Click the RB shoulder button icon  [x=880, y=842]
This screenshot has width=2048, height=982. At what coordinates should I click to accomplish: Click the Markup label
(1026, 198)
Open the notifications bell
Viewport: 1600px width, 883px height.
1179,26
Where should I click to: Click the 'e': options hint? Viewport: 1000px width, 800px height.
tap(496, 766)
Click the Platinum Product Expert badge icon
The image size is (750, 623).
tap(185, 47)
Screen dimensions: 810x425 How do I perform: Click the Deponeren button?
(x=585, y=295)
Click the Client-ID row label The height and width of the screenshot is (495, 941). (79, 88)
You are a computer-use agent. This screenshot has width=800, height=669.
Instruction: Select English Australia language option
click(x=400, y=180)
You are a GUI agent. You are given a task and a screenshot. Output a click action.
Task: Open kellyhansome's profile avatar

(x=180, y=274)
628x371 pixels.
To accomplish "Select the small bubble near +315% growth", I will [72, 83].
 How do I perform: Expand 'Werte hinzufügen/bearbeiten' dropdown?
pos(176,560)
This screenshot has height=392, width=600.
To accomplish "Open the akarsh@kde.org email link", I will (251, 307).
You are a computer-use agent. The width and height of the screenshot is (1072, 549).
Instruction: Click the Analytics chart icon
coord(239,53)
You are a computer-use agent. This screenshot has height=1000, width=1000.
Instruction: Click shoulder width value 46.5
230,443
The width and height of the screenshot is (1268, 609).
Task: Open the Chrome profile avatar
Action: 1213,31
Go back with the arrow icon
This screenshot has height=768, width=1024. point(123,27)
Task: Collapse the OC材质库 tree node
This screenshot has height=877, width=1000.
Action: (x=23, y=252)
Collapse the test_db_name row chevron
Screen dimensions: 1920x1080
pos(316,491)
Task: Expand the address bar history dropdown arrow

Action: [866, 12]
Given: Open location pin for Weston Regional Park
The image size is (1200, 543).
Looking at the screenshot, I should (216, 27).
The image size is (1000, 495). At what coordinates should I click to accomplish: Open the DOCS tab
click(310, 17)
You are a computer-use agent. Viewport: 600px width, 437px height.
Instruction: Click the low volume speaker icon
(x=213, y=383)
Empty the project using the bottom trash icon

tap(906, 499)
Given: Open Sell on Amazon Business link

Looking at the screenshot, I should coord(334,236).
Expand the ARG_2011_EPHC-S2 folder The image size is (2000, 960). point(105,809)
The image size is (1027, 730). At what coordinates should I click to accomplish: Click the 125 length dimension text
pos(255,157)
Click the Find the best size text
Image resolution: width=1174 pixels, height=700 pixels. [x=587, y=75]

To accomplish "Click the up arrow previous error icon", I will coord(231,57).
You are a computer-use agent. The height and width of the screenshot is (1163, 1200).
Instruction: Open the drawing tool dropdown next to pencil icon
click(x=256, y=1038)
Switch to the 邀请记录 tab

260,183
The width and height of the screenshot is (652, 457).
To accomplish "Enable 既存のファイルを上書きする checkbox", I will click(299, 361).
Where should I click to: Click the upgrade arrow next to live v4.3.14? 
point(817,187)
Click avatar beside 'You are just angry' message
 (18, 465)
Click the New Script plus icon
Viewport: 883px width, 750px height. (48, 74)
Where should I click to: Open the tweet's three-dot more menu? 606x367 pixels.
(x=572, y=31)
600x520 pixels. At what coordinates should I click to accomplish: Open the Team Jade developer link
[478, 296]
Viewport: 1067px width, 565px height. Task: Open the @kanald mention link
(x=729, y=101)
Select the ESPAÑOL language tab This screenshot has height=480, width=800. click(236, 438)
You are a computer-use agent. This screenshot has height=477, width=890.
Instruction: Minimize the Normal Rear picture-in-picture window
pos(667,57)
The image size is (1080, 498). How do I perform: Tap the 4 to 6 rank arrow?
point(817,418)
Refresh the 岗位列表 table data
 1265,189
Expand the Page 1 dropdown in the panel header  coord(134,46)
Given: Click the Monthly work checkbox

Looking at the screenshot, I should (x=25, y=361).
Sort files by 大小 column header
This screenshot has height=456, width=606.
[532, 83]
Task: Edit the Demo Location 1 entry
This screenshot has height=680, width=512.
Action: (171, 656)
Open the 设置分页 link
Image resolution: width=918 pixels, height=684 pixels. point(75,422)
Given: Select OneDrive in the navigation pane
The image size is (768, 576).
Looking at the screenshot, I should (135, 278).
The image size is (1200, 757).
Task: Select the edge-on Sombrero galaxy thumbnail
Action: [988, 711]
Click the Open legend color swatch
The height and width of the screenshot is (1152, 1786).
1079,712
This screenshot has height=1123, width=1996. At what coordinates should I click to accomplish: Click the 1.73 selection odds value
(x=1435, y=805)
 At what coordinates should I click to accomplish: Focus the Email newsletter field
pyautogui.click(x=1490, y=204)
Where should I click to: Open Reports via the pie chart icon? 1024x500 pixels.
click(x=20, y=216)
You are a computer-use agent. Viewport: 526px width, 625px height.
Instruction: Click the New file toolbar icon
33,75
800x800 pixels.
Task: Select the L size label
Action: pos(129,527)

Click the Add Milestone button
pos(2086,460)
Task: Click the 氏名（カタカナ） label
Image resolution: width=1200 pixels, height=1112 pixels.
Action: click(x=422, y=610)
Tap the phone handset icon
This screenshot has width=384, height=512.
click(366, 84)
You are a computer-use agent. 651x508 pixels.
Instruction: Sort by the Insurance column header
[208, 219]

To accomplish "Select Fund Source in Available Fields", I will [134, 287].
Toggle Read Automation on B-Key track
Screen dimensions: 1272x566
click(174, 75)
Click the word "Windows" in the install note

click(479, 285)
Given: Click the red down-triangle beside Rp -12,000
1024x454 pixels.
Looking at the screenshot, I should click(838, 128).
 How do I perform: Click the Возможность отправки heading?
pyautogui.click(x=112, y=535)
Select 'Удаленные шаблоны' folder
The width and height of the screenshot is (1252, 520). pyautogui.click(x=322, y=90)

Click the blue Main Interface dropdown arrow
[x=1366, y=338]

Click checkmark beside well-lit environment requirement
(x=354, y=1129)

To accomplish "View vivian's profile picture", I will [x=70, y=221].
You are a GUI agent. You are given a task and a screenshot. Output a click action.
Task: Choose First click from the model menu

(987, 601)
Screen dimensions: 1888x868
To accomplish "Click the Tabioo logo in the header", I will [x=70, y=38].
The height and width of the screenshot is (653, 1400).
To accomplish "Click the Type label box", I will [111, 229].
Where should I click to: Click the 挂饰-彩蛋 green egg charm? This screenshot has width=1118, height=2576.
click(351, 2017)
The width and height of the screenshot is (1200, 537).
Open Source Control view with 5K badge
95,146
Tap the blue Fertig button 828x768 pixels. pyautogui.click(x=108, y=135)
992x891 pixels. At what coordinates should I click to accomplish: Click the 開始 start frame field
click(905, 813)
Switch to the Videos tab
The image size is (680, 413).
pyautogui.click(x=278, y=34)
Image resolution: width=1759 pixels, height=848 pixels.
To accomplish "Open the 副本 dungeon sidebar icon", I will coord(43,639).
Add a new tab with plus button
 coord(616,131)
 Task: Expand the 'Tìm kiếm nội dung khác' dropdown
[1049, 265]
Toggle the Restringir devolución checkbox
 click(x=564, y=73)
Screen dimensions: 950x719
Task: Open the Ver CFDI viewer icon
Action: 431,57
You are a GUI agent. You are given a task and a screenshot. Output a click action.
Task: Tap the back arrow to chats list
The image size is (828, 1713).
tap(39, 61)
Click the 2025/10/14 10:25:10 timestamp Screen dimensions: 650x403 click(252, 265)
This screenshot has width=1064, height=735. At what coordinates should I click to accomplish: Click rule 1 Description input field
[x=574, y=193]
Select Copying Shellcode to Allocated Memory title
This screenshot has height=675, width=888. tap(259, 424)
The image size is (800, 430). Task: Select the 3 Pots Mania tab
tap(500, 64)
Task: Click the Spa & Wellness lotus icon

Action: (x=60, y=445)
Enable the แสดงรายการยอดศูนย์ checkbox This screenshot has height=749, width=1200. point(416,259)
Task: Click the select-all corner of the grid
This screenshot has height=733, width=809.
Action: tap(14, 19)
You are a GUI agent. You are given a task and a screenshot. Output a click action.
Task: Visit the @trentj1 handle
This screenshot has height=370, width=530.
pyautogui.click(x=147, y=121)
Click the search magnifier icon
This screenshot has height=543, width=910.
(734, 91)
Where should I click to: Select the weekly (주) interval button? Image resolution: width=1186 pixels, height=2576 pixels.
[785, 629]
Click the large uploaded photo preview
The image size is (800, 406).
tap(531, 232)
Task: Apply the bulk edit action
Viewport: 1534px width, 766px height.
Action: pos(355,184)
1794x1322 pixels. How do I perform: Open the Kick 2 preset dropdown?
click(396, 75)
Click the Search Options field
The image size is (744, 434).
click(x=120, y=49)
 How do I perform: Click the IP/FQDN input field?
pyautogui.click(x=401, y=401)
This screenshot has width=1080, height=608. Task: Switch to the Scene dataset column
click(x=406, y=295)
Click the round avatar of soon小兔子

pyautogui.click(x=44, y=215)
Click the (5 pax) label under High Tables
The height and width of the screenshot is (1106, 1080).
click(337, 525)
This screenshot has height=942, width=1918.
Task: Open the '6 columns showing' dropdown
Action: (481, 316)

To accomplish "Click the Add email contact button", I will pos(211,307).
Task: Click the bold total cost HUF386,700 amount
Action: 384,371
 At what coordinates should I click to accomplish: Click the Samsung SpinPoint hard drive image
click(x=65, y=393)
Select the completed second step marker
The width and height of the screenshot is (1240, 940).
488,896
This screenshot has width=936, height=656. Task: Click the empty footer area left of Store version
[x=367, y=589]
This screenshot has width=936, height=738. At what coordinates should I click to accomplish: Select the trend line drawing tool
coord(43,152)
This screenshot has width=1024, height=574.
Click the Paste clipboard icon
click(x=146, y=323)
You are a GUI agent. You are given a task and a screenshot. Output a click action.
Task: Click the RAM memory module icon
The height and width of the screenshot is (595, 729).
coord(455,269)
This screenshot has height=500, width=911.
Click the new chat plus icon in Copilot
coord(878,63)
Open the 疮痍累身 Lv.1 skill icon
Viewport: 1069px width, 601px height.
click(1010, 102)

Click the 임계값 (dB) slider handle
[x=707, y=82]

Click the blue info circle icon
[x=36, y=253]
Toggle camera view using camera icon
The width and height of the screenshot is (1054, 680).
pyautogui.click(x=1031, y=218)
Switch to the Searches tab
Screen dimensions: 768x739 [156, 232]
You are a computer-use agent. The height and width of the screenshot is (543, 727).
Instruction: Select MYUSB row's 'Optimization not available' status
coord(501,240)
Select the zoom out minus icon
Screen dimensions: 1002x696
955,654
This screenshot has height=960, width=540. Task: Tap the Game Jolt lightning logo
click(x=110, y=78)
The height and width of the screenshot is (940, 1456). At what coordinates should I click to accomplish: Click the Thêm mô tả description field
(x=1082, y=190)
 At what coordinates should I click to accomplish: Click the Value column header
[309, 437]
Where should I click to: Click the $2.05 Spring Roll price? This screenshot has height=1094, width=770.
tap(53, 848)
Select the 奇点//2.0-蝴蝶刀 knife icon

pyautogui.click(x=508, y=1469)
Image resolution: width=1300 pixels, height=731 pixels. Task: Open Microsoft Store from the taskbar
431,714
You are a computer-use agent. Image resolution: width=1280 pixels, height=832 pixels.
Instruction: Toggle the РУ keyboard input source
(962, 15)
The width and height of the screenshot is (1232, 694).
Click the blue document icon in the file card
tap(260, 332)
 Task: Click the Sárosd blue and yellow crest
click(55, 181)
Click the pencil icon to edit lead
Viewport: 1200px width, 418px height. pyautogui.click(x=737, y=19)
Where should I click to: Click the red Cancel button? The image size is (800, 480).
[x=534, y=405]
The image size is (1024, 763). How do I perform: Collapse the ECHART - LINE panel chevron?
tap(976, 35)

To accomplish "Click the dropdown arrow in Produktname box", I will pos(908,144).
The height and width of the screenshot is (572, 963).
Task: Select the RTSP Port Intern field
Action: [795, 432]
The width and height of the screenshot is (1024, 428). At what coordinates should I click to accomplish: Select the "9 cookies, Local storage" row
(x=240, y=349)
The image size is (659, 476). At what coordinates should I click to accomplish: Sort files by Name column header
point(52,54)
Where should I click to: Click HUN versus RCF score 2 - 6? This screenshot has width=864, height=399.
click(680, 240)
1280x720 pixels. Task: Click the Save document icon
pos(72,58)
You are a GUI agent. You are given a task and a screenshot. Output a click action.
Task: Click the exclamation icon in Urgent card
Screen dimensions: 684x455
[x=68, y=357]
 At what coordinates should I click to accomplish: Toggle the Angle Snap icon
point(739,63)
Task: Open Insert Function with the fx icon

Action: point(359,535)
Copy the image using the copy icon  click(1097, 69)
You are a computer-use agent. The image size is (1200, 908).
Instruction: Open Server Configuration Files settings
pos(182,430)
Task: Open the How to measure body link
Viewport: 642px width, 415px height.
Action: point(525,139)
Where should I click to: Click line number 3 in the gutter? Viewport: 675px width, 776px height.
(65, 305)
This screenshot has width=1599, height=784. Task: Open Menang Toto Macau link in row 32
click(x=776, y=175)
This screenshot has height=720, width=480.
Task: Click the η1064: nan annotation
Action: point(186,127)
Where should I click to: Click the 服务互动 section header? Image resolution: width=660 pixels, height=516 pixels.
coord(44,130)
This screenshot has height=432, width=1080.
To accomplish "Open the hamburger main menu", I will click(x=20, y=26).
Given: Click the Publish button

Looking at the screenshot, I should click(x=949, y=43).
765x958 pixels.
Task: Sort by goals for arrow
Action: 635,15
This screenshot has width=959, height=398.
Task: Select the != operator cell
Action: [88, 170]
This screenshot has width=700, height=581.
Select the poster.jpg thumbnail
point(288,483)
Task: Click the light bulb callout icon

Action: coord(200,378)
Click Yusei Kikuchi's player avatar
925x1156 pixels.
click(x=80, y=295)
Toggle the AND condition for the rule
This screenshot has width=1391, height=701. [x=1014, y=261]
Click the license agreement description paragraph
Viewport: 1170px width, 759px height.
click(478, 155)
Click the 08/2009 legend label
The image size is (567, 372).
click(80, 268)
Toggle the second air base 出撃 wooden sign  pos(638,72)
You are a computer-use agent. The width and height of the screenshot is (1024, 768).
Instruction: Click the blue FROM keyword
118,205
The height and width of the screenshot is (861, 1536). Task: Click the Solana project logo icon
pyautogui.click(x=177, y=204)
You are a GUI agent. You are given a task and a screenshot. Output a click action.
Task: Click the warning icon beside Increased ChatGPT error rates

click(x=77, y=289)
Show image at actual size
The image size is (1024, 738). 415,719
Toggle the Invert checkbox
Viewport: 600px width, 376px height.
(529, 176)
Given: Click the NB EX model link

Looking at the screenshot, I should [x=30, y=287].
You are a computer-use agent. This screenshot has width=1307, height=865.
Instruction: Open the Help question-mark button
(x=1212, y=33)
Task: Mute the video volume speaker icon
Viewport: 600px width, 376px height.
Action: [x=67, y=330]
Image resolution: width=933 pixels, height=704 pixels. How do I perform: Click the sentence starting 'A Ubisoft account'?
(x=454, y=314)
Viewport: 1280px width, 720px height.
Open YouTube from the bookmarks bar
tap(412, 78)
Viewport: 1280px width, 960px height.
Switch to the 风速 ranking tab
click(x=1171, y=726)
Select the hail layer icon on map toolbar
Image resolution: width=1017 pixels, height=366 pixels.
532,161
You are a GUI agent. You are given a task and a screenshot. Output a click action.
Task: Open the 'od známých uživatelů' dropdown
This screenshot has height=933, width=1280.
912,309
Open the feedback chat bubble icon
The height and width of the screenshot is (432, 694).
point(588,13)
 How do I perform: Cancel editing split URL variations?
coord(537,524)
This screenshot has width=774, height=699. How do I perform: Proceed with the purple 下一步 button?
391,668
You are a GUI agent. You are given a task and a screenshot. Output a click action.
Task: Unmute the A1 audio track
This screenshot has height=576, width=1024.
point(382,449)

----------------

▸ **WHAT NEEDS TO BE DONE**
Select from the material above each line in which the string "Enable" appears, and list those lines.

▸ **TASK RESULT**
To accomplish "Enable 既存のファイルを上書きする checkbox", I will click(299, 361).
Enable the แสดงรายการยอดศูนย์ checkbox This screenshot has height=749, width=1200. point(416,259)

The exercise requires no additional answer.